Across the design prototypes, Mercury was most commonly preferred, with 62% of survey respondents believing that it "would resonate very well for global learners", and 46% ranking it as the first or second most-preferred design prototype. Earth was the second most preferred. Respondents in some regions indicated different preference rankings locally compared with the design prototypes they expected to resonate globally. For example, in East Asia and Latin America, respondents frequently preferred Neptune, but did not anticipate it to resonate globally.
Generally, respondents were willing to accept animation prototypes that were free of cultural and ethnic identifiers and believed these to be preferable for globally scalable health communication videos. Diverse representations of age, gender roles, and family structure were also preferred and felt to support inclusive messaging across cultures and global regions. Familiar-sounding voiceovers using local languages, dialects, and accents were preferred for enhancing local resonance. Across global regions, narratives were highlighted as a compelling approach to facilitating engagement, and participants preferred short videos with no more than two or three health messages.
Based on the results, the researchers offer two sets of considerations that may help inform the development of future interventions:
- The degree to which visuals need to be localised for each audience: Localising the audio only can help to offset the relatively cost- and time-intensive process of customising visuals for multiple audiences. Care may need to be taken to ensure that social and familial roles are represented in ways that are varied enough to be inclusive of the broadest possible audience. Approaches to glocalisation include the addition of "cut-ins", or short segments of highly localised video content added strategically at specified points in the video. The thoughtful use of colour should also be considered - e.g., in terms of accommodating learners with differing abilities and enhancing the viewer experience on mobile devices.
- The degree to which voice and narrative need to be localised for each audience: Storytelling lies at the foundations of the human experience, and decades of research underscore its important role in education and health care. The use of narratives may, for example, be a powerful way to support the inclusion of audiences with limited literacy and those with rich oral traditions. The characteristics of the narrator need to be carefully considered and may vary by audience and content area. For example, harnessing the power of the child's voice, especially for relevant topics like MCH and nutrition, could be a way to increase engagement and overcome reactance towards behaviour change messages.

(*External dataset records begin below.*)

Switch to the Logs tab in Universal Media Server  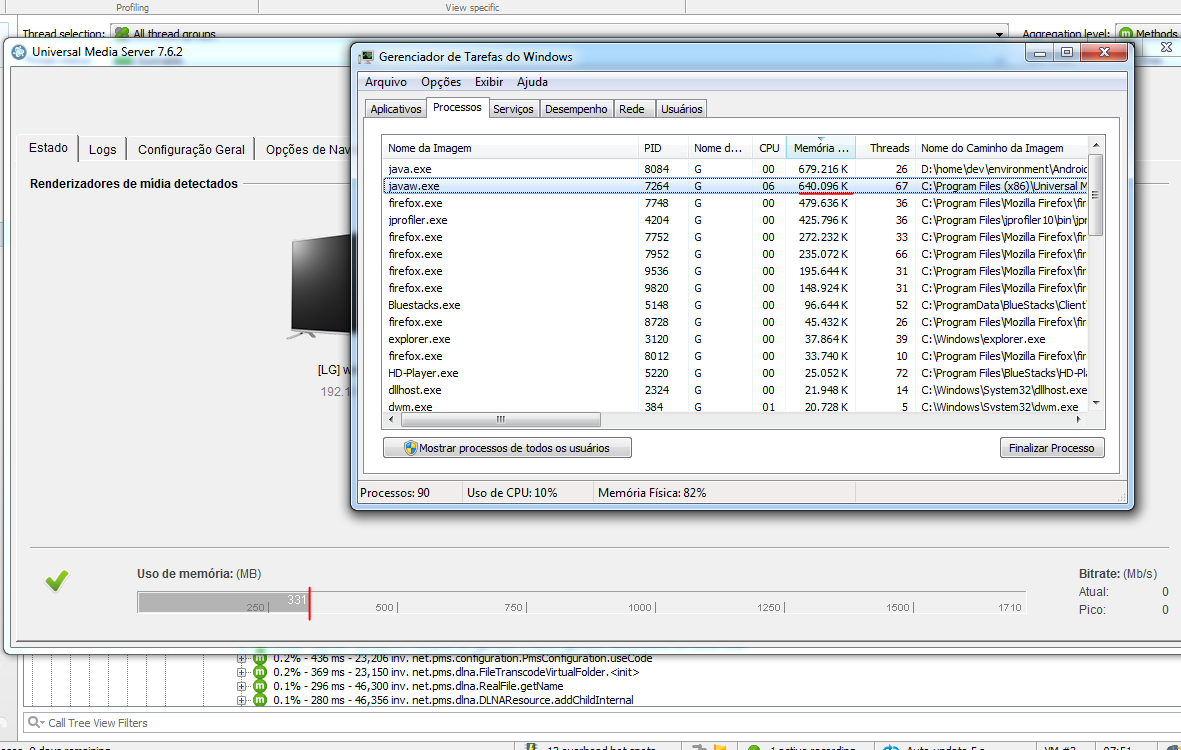(102, 147)
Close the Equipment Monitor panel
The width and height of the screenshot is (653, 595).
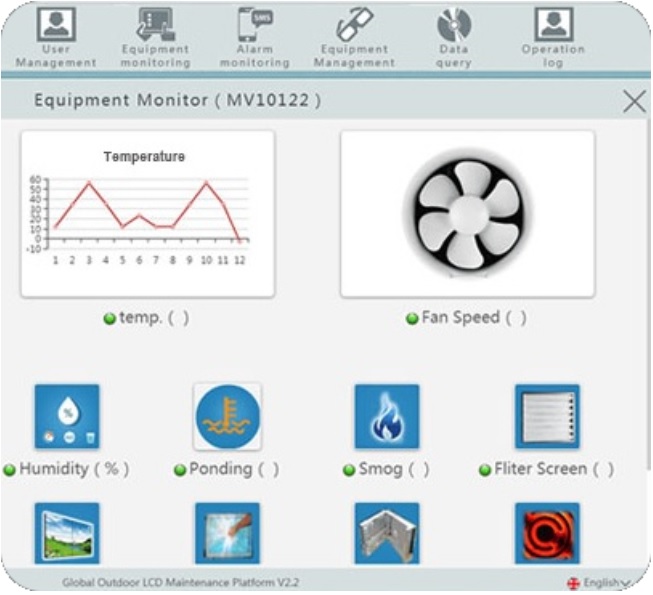click(634, 101)
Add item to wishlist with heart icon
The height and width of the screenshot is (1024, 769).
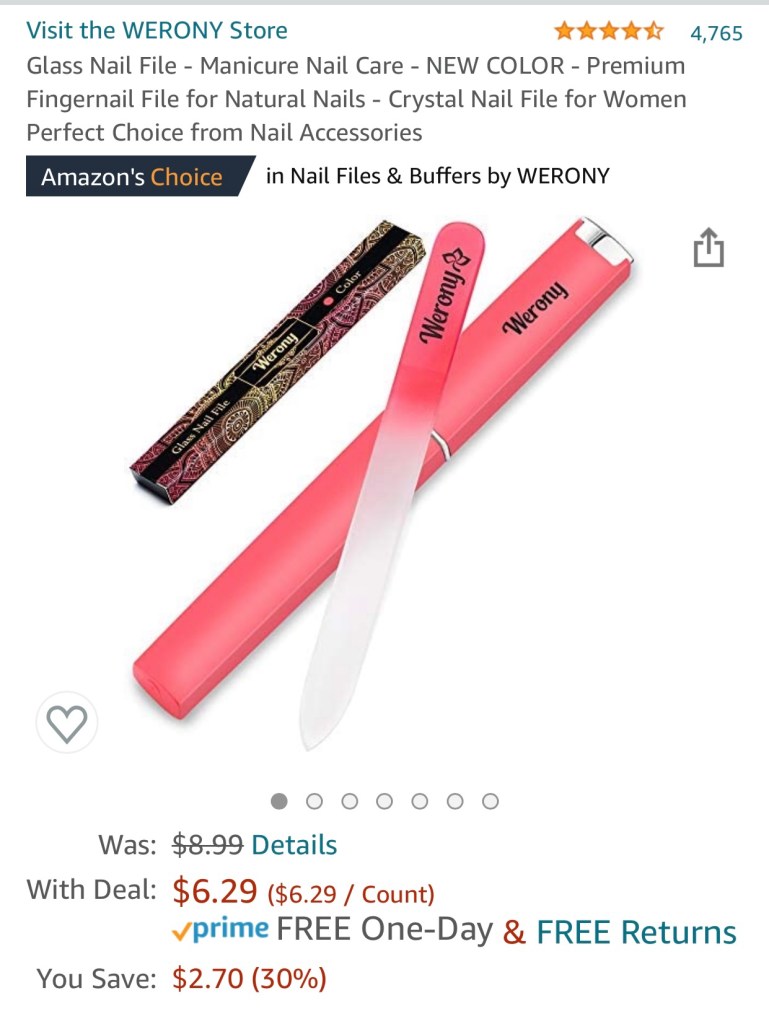coord(67,723)
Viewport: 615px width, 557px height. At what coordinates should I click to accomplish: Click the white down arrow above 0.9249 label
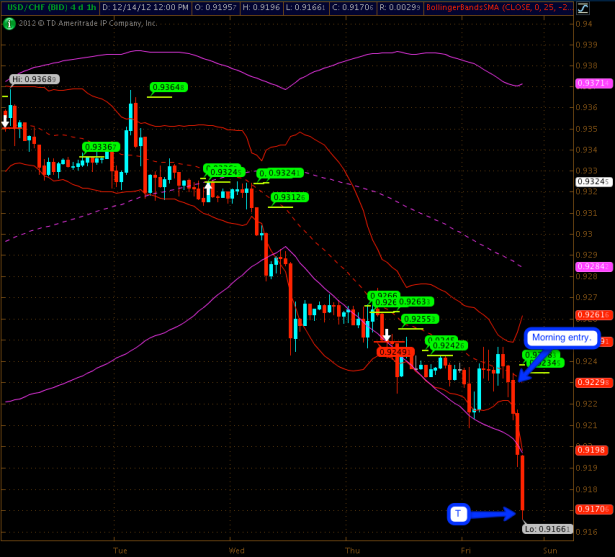(386, 335)
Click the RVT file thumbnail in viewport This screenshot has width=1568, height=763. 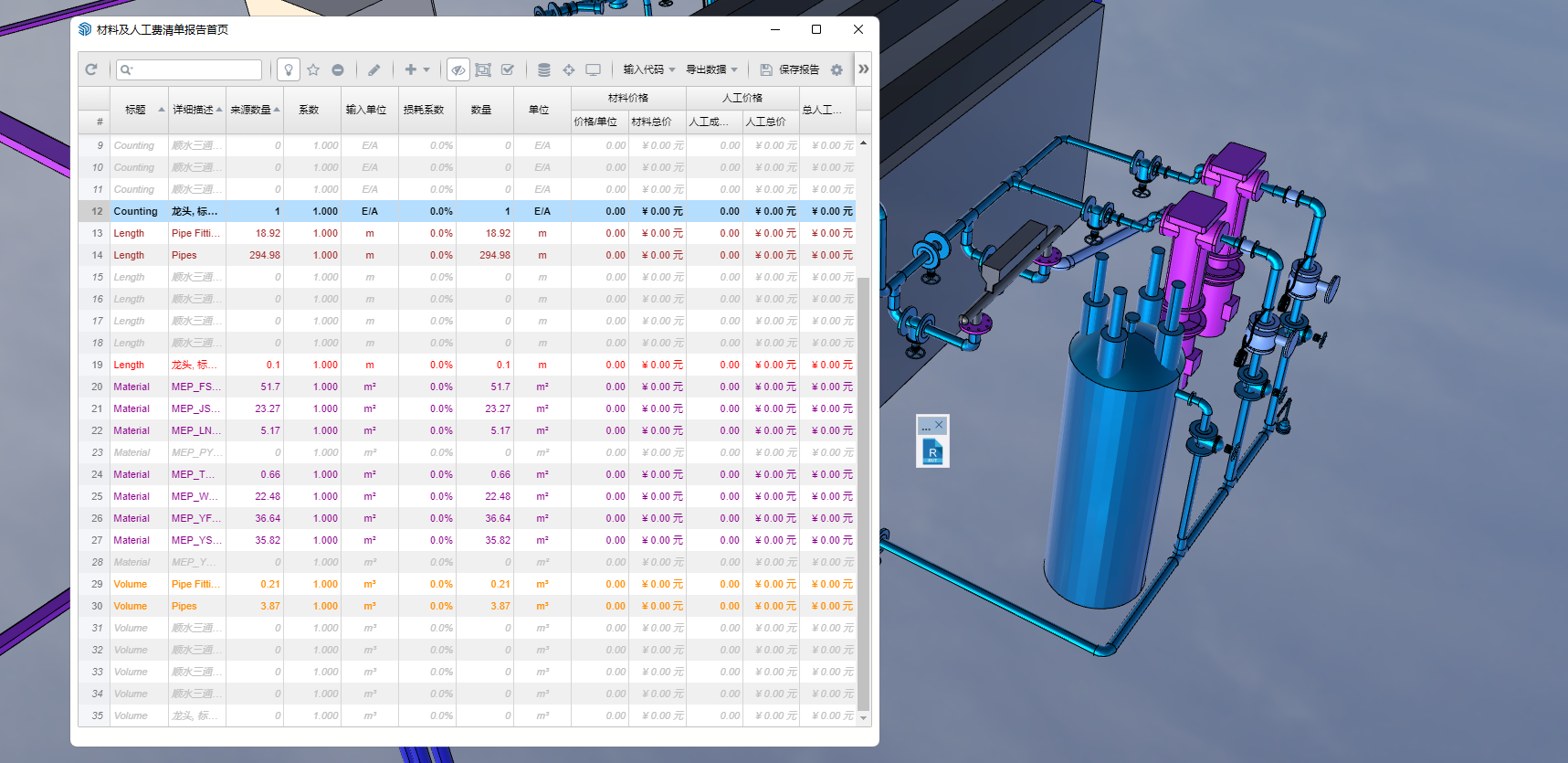932,451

In conclusion: "By increasing the accessibility of evidence-based health recommendations, through the design of effective, quickly scalable health communication videos, we can begin to meet the needs of a diverse global community. The associated social responsibility for providing equitable global access to these tools demands thoughtful, theory-driven, and evidence-based communication approaches - ones that will engage and empower people from different global regions and backgrounds....Designing health communication interventions, from the outset, with the potential for glocalization may prove to be both an ethical and a practical approach to improving health communication around the world."